Causes can be autoimmune, wherein your immune system is attacking a protein your stomach normally makes called intrinsic factor, which enables your digestive system to process B12. Eventually your stomach lining gives up even trying to make more intrinsic factor and you just don't have any. And I do have inflammation, which points to autoimmune issues.
It can also be because you've had part of your small intestine removed, which I obviously have.
It is scary as hell to think that I've been falling down stairs and unable to move myself around and CONFUSED all the time, because of this. My numb, tingling, weak hands... I am trying to just console myself that lifelong B12 shots are wildly less terrible than the colostomy bag I was warned I might need (in 2007, pre-op). And, pernicious anemia is not degenerative as long as it's treated, so obviously that is a much better option than RA, which I was very afraid of...

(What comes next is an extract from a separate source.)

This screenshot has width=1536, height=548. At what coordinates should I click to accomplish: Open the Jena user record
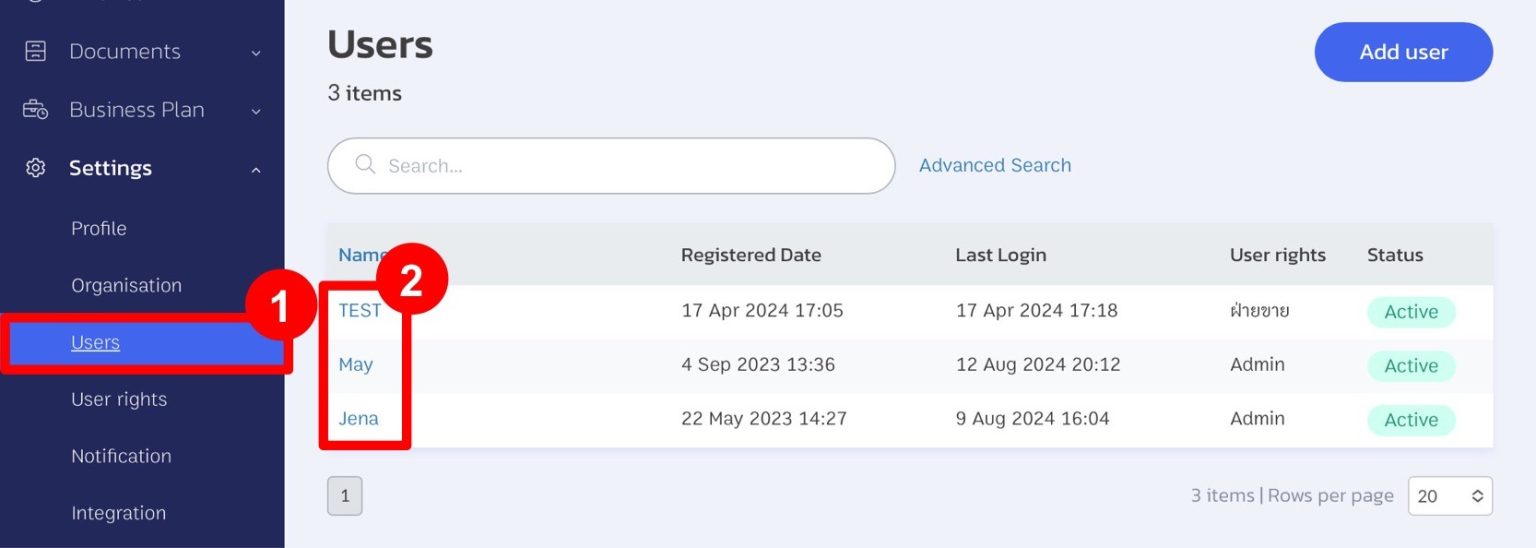pos(358,418)
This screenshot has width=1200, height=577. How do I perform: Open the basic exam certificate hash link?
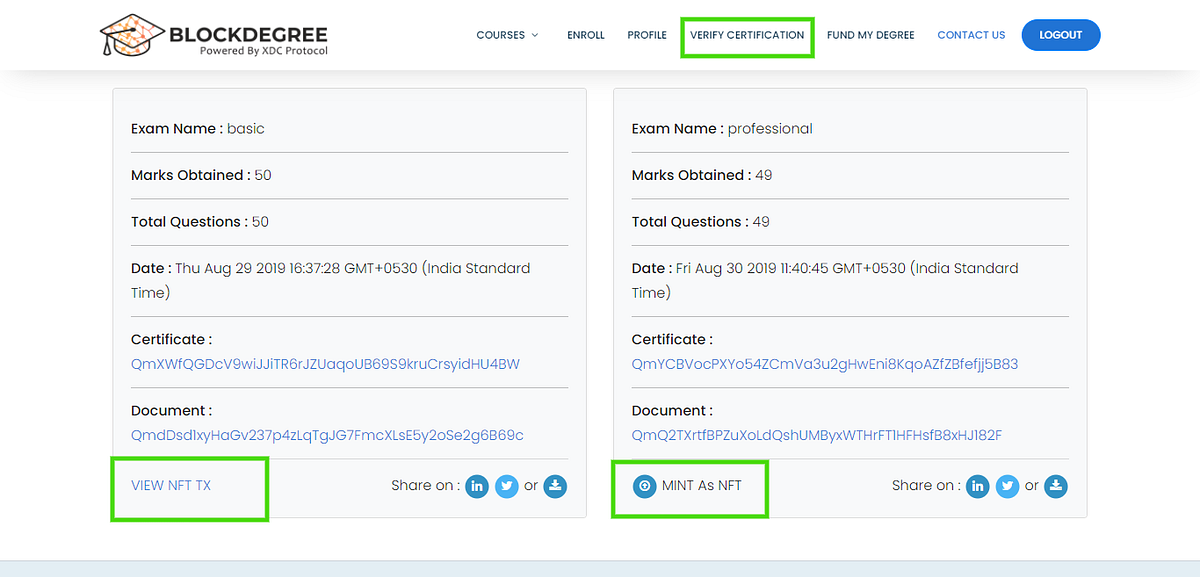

People with pernicious anemia are about 3 times more likely than the general population to develop stomach cancer. The normal odds are very very good/small, though, so that is still "only" about 4 out of every 100 people who have pernicious anemia that are getting it. Except that being hispanic also doubles (or more) your risk factor for stomach cancer. And that is like, basically the least survivable cancer, since it's almost impossible to catch early. NO WORRIES THERE O_O
And so I am trying to console myself that I really could have died in the ICU, and I didn't. Instead I have somewhat increased odds of one day developing a rare cancer. WAY BETTER, right? I mean I'll probably die on a Miami highway before that could ever happen.
Pernicious anemia is also called megaloblastic anemia, because what it really is, is an inability by your body to produce enough healthy red blood cells, since B12 is used in the production of red blood cells. Instead you have these huge, too-few red blood cells. Which effects you systemically, until you start supplementing.
Apparently there is irreversible and reversible damage happening leading up to diagnosis, while your blood is all wack - brain, nerve, organ, bone, TEETH (I've gotten 10 of my 15 fillings done so far), etc...and this varies for everyone. The earlier you catch it the better, though, as far as what goes back to normal, and it seems from my reading that most people are way worse off than I am before they do figure out this is what's going on.
I would like to think this is related to surgery partially because otherwise it is very hereditary; one of the things on the list of things to do is tell my kids and siblings all about it, since any of them may also have or develop it.
Five minutes of crying, half an hour on the phone with my sister and some distractions later, I am ok with this situation. There was still some part of me hoping that the potentially subjective things I was suffering from could add up to be, you know...nothing. Something that passed unexplained, or was at least curable. But (like Laura said, and is obvious...) things have been way TOO wrong for that. So! This it is :p It means doctors appointments forever and explaining this to people over and over and over, and all in all it's not so bad. It shouldn't be hard to get my disability allowance for last semester when I explain WHY I was a wreck with a firm diagnosis, either. And it should also not be too hard to get back to being a better student.
I am slightly squinty eyed with suspicion about how this can sometimes be a piggybacking disorder that coincides with some other problem (like RA), but, you know...we'll cross that bridge if we come to it.